WHAT THIS TASK INVOLVES: Please reproduce the part of the article on expensive hospitals that begins with the words "Other surprise: most" and ends with "justified the markup.", without changing anything.

A report and nifty infographic on a recent study the Washington Post published Monday showed the geographic distribution of the country's most expensive hospitals.
Surprise: Florida's share is, by far, the biggest — there are 20 here. The Sunshine State also has five hospitals in the top ten.
Other surprise: most of the hospitals are either affiliated with HCA (the one Governor Rick Scott used to helm) and CHS (also a corporate hospital giant).
The study measured the percentage of cost markup each hospital employs, i.e. what they charged the uninsured versus what they charge Medicare.
The Post noted how the hospitals topping the list aren't in super-rich areas, which might have somewhat justified the markup.
“They are price-gouging because they can,” Gerard Anderson, a professor at Johns Hopkins Bloomberg School of Public Health, co-author of the study in Health Affairs, told the Post. “They are marking up the prices because no one is telling them they can’t.”

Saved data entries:

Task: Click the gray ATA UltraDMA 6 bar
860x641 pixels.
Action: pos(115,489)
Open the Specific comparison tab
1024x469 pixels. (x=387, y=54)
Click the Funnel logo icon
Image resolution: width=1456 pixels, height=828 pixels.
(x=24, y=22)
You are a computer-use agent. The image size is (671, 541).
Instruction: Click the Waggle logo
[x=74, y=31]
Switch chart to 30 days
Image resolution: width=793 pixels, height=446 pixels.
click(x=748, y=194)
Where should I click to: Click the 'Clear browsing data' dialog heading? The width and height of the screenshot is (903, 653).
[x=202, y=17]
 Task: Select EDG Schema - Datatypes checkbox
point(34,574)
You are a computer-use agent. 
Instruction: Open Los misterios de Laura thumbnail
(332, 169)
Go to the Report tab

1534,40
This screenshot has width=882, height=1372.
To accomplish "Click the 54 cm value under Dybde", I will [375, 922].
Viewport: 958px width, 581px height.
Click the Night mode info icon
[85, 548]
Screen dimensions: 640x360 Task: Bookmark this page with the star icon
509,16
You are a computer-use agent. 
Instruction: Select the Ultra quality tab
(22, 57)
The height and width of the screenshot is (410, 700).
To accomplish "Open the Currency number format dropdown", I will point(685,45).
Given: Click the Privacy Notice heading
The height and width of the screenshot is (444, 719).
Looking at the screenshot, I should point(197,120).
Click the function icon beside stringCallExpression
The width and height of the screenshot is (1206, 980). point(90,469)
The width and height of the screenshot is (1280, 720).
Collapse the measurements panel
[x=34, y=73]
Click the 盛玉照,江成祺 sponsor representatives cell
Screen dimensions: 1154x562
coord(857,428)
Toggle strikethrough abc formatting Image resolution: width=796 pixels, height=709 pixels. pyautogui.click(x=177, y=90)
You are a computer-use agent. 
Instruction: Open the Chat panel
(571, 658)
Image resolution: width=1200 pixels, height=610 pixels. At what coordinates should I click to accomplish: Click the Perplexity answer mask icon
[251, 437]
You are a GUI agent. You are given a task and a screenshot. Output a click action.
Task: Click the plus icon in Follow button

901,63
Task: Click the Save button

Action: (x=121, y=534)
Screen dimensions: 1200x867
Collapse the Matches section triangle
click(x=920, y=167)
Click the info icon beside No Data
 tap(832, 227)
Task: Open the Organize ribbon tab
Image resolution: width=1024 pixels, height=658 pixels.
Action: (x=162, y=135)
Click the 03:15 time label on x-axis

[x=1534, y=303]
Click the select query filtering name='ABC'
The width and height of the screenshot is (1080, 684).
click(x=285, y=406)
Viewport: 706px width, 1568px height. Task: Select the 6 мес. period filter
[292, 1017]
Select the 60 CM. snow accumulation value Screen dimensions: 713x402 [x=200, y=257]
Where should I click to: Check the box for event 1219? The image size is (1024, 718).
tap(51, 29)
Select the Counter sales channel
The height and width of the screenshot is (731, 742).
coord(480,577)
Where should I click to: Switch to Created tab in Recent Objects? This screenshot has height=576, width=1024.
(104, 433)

ANSWER FOR THIS EXERCISE:
Other surprise: most of the hospitals are either affiliated with HCA (the one Governor Rick Scott used to helm) and CHS (also a corporate hospital giant).
The study measured the percentage of cost markup each hospital employs, i.e. what they charged the uninsured versus what they charge Medicare.
The Post noted how the hospitals topping the list aren't in super-rich areas, which might have somewhat justified the markup.